Data for review ▸
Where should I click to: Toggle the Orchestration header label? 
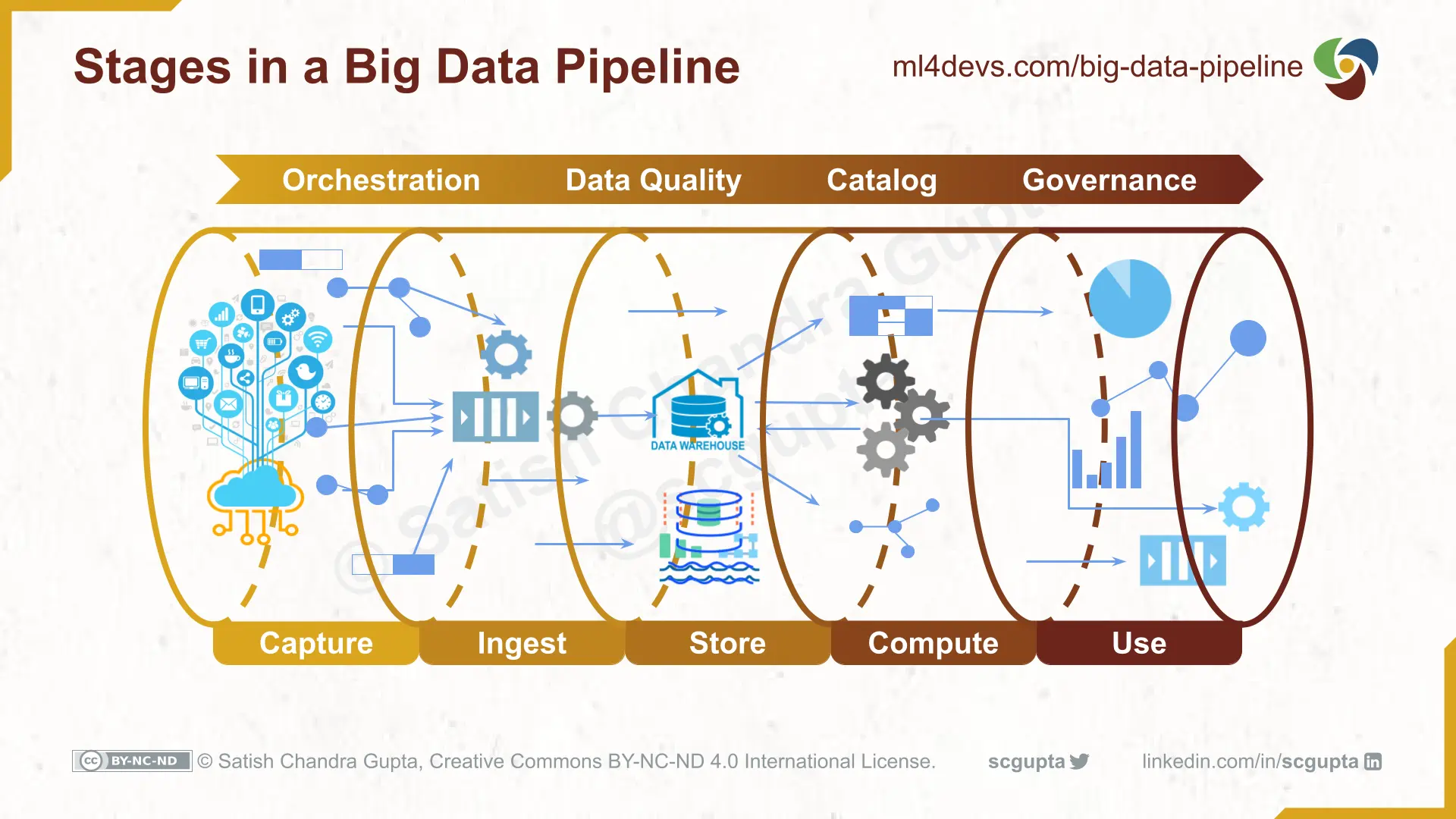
...
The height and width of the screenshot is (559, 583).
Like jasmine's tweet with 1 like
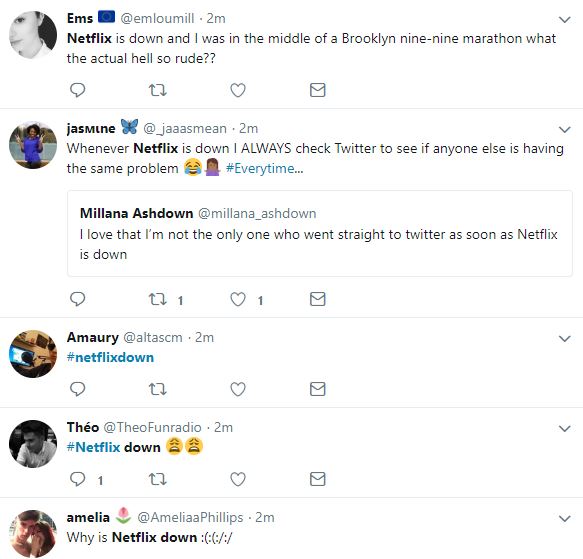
--
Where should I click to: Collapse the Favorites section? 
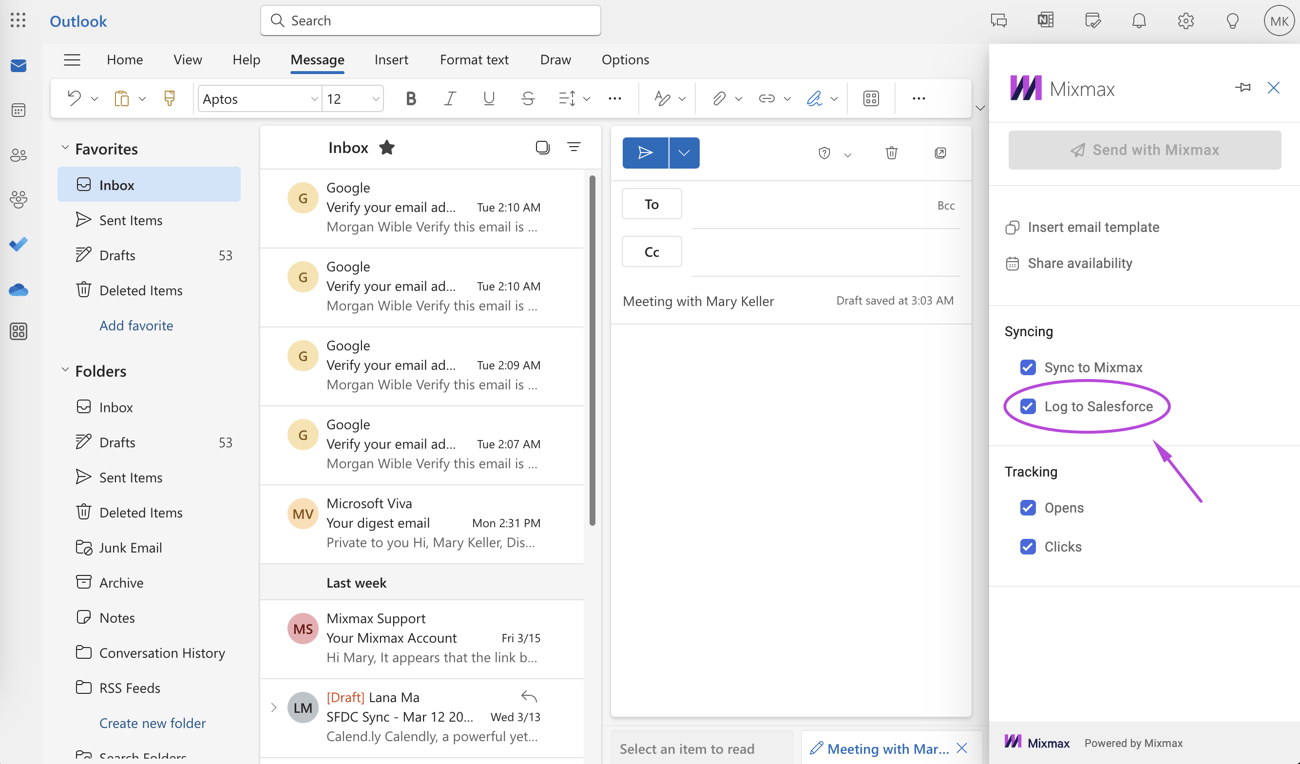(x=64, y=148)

Task brief ▸ Produce a word-for-word copy of everything above from the line holding "The height and" down to the line holding "Like jasmine's tweet with 1 like", with both of those lines kept.

Result ▸
The height and width of the screenshot is (559, 583).
Like jasmine's tweet with 1 like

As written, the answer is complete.